WORK TASK → In the records below, repeat word for word only the lines starting at the one that contains "This screenshot has width=392, height=261." and ending at the one that contains "The width and", pictures excluded.

DATA SUPPLIED →

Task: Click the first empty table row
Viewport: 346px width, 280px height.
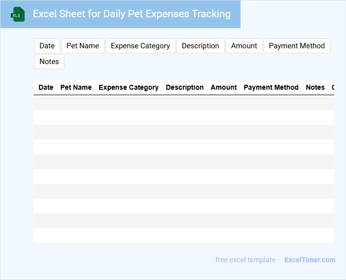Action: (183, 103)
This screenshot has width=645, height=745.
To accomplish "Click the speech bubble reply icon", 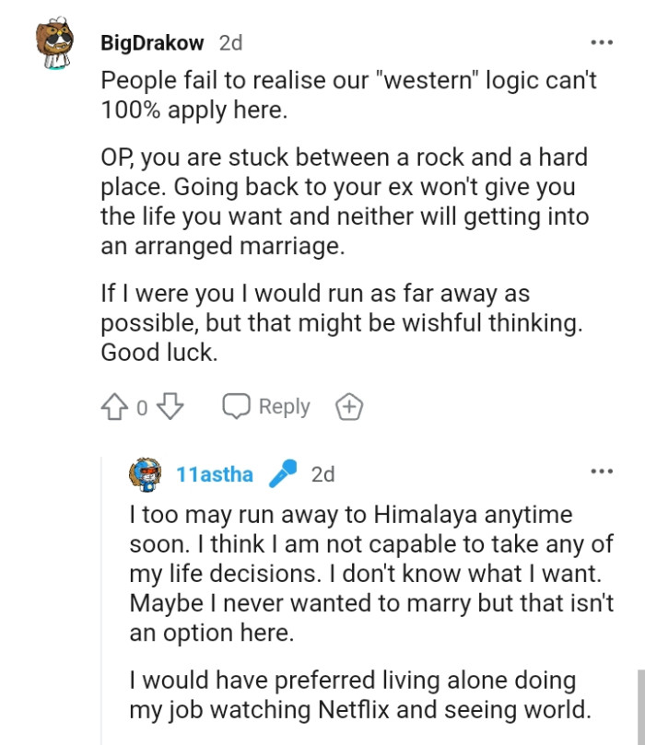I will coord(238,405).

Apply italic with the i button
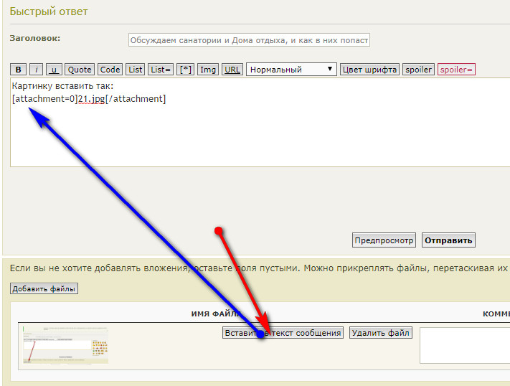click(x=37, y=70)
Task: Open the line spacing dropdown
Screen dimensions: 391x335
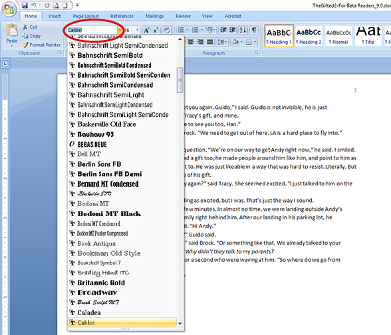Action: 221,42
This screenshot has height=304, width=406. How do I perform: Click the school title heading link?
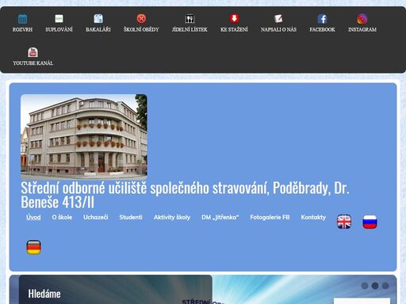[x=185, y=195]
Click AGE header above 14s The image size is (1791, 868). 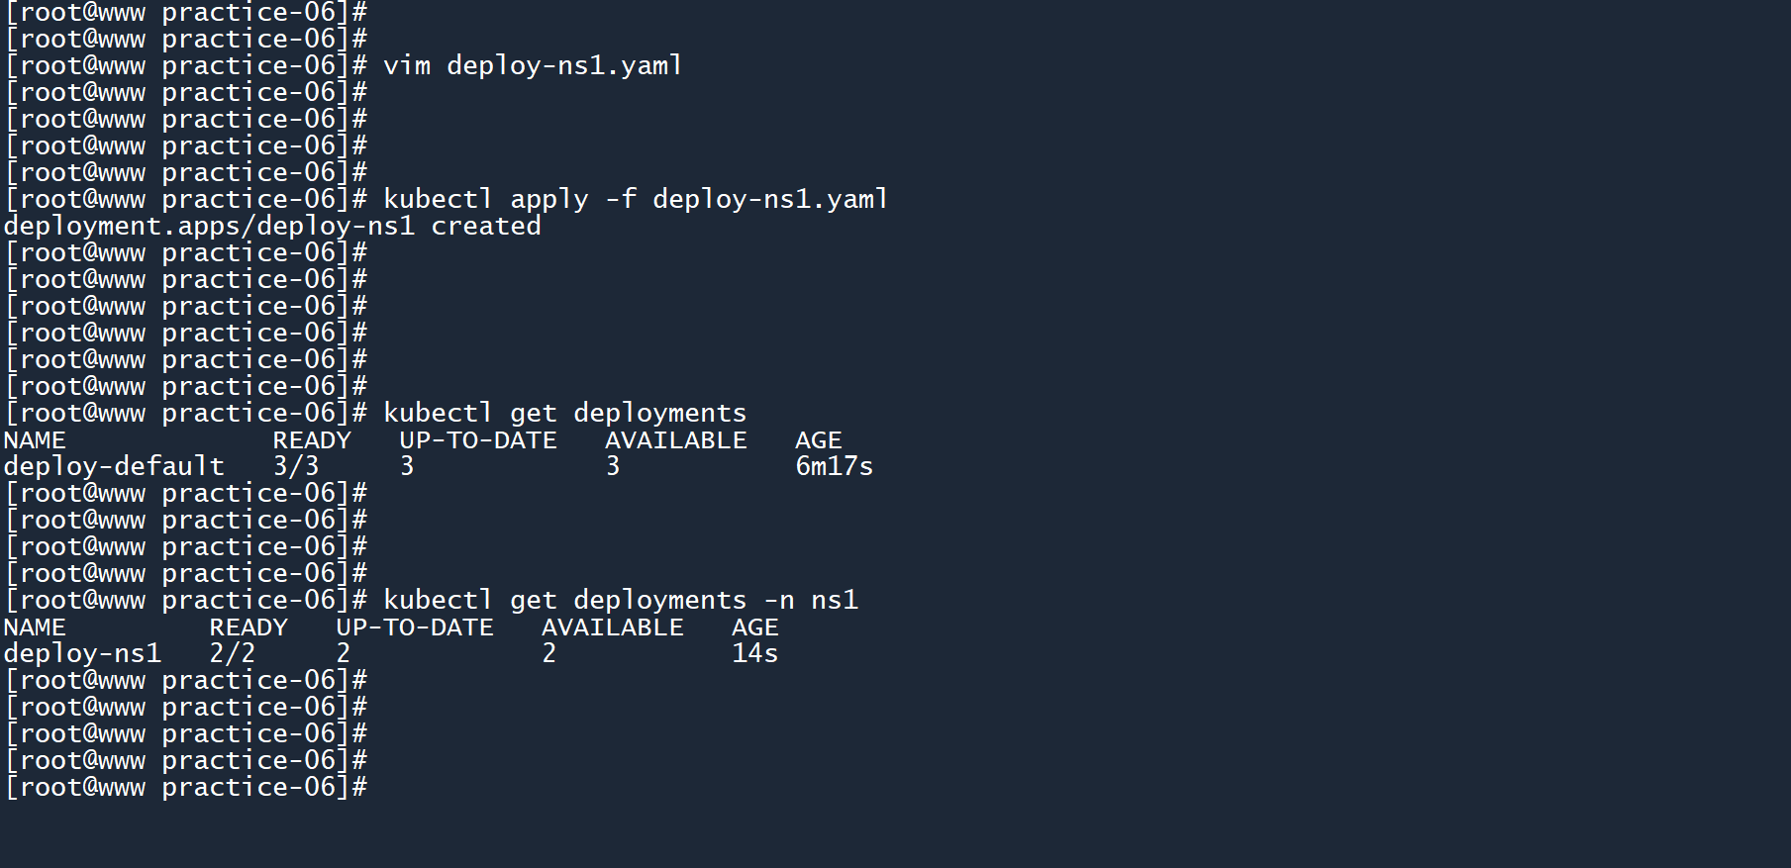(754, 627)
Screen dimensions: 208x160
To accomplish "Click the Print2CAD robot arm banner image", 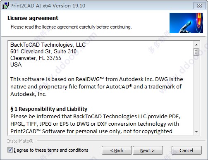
--
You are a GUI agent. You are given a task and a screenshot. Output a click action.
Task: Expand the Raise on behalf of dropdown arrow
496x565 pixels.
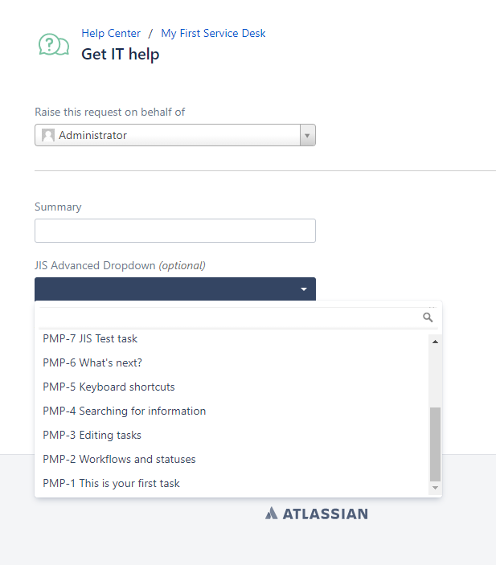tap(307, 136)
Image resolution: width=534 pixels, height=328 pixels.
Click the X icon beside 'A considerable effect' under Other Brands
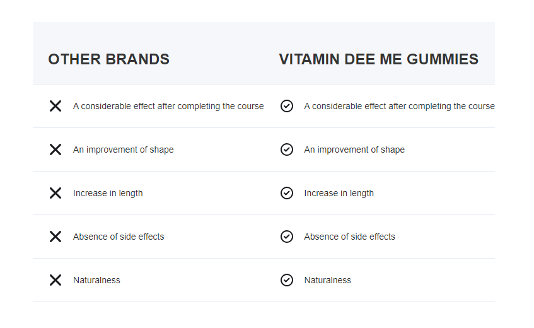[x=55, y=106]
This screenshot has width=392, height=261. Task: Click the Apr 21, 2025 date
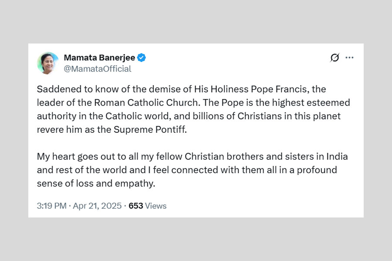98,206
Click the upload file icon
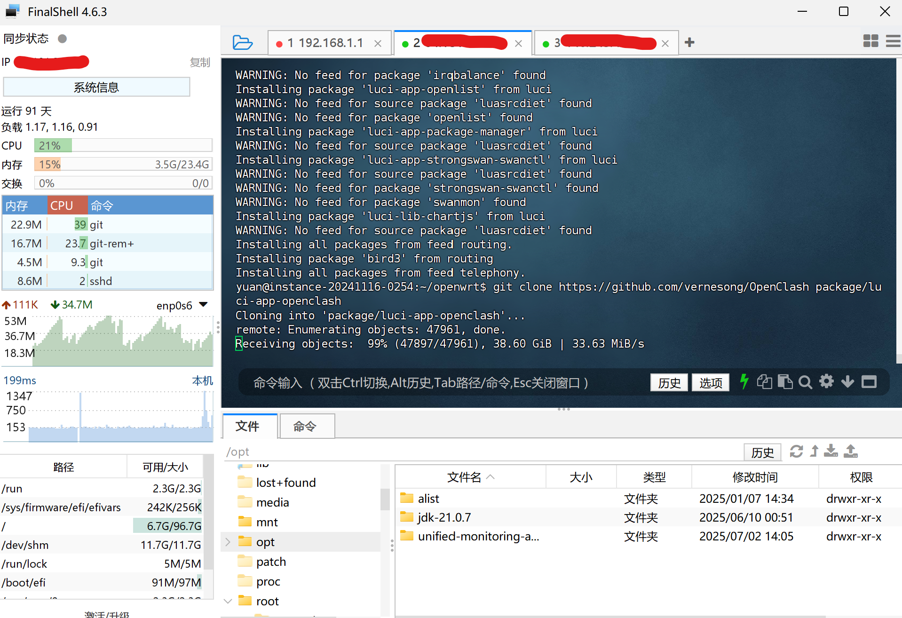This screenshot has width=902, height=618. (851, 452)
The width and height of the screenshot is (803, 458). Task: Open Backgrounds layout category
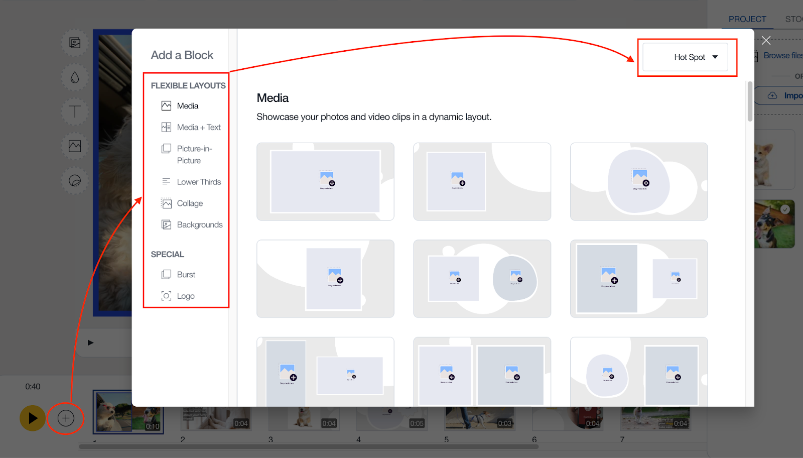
--
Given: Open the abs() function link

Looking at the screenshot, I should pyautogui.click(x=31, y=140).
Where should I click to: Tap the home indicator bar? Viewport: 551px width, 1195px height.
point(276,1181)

RESULT →
This screenshot has width=392, height=261. Task: Click the Apr 21, 2025 date
98,206
Click the upload file icon
This screenshot has width=902, height=618. (851, 452)
The width and height of the screenshot is (803, 458). Task: Open Backgrounds layout category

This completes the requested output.